◆ **Supplied entries**
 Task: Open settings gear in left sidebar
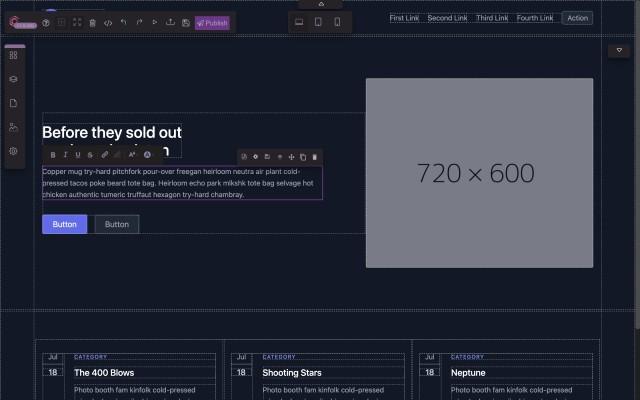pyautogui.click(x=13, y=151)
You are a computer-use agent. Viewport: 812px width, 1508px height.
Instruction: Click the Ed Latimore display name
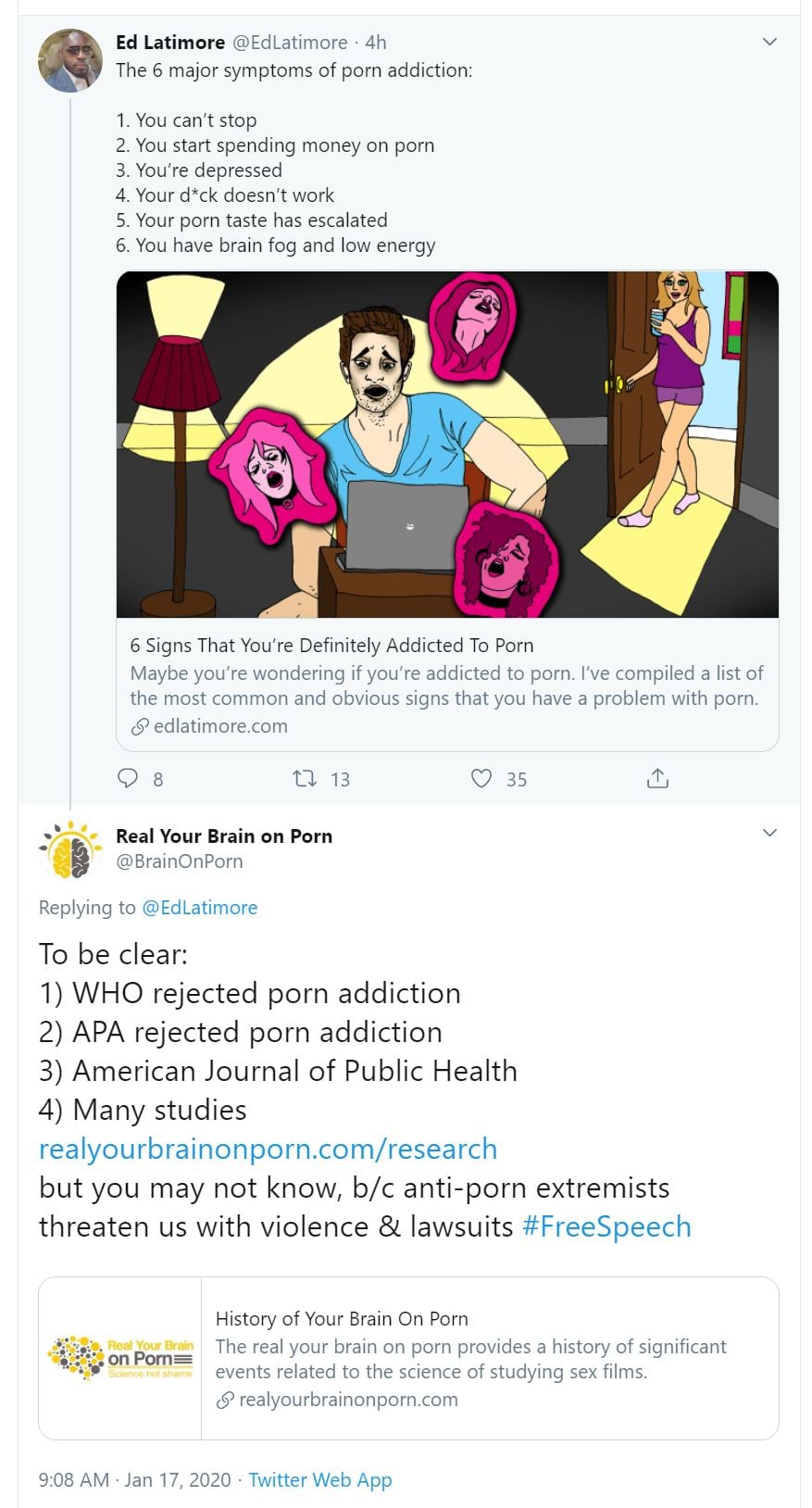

---

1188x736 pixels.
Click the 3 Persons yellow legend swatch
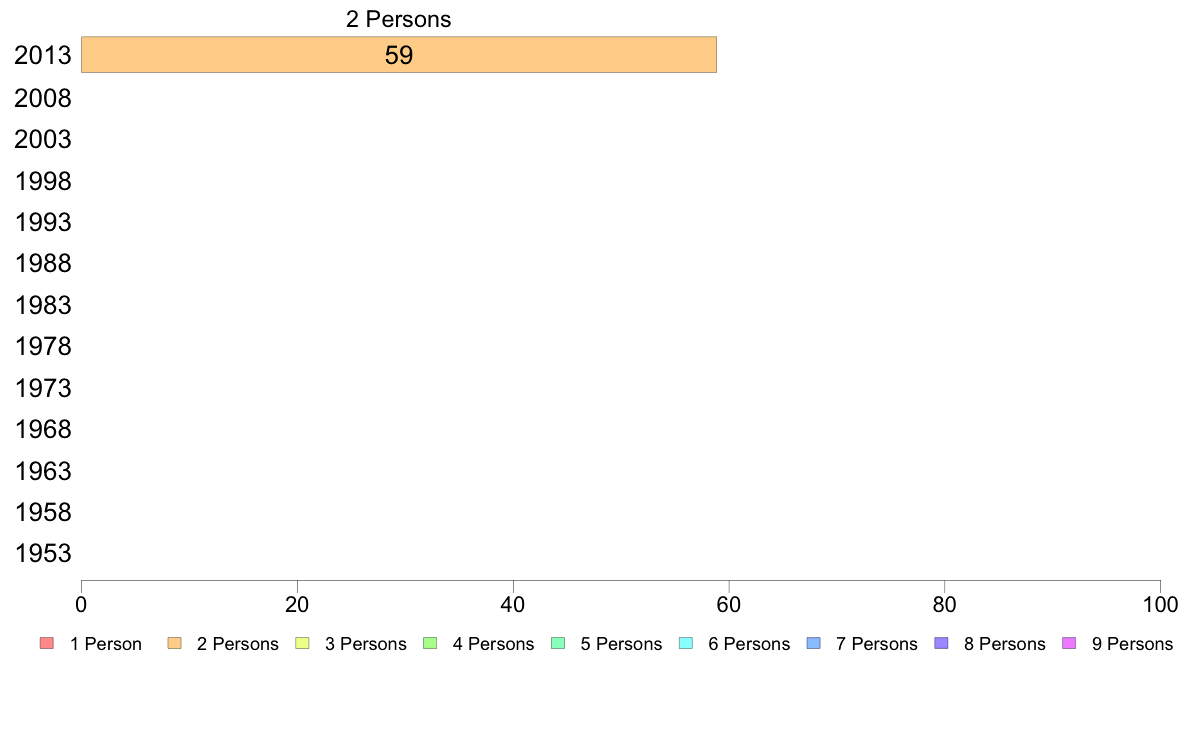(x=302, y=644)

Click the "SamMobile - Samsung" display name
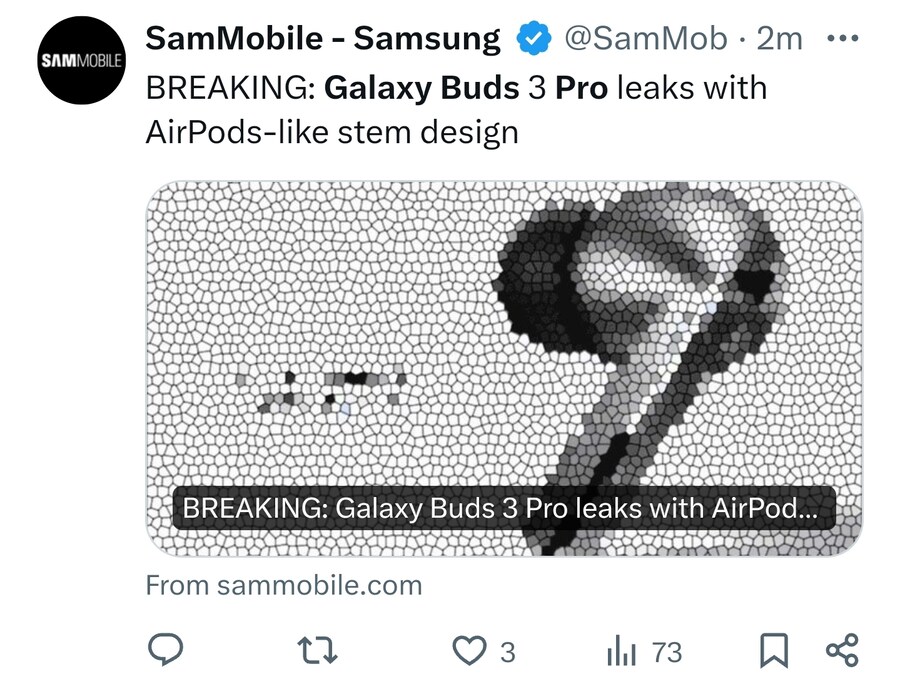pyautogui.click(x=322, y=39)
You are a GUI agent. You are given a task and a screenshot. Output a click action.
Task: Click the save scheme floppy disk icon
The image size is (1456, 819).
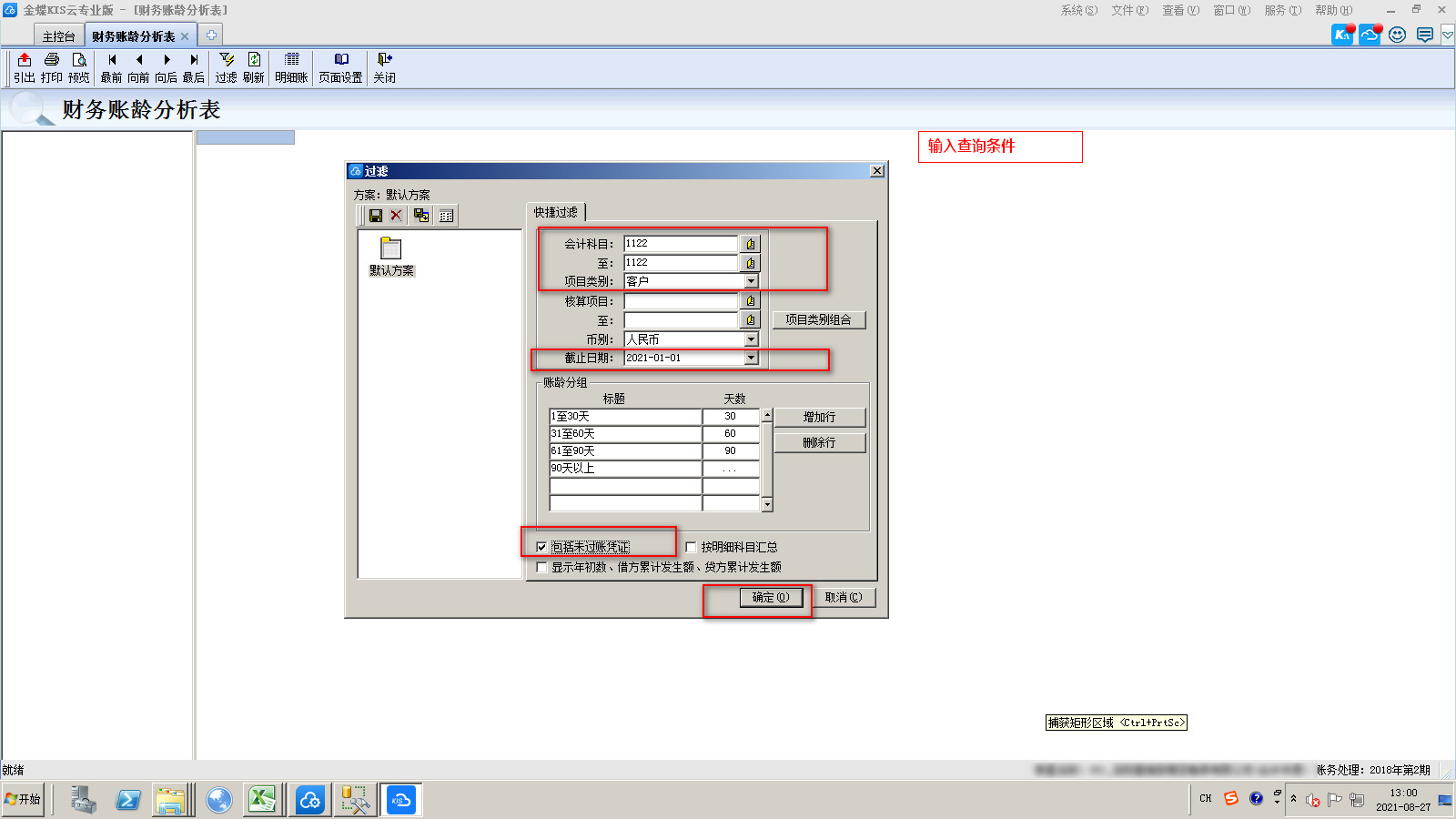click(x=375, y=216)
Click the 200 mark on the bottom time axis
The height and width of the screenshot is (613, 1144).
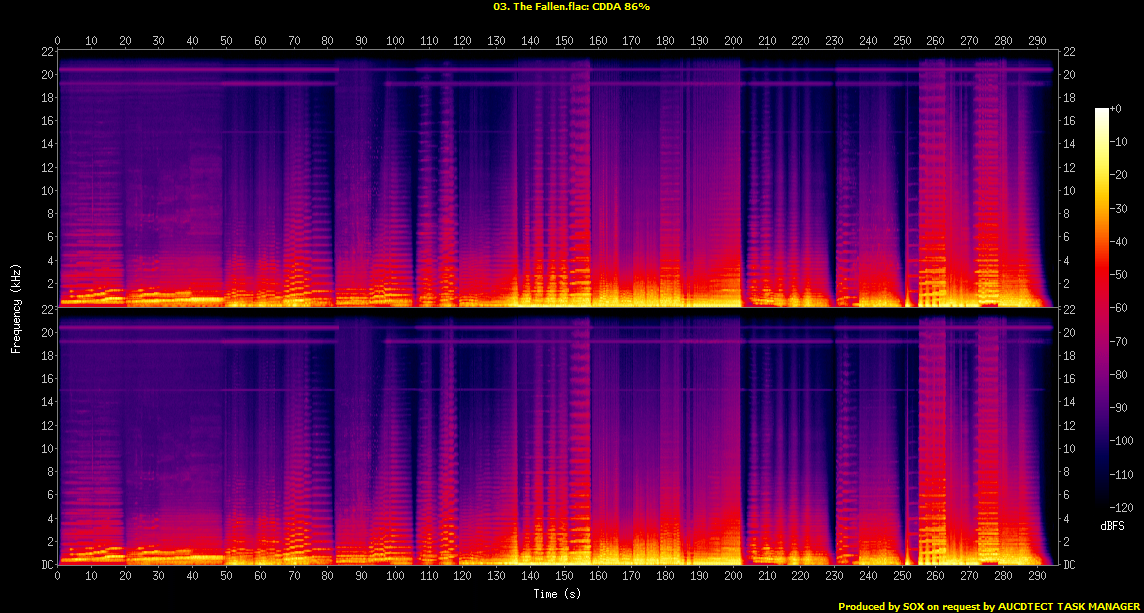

---

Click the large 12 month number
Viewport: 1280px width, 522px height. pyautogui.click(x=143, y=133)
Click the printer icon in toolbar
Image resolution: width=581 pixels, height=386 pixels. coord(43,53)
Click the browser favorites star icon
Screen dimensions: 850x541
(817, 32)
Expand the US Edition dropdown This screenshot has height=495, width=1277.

◆ **The task**
Whenever the word "agent" turns up in a line of the listing above, copy the line.

◆ **Answer below**
You are a computer-use agent. Viewport: 812px width, 1508px height.
You are a GUI agent. You are given a task and a screenshot. Output a click action.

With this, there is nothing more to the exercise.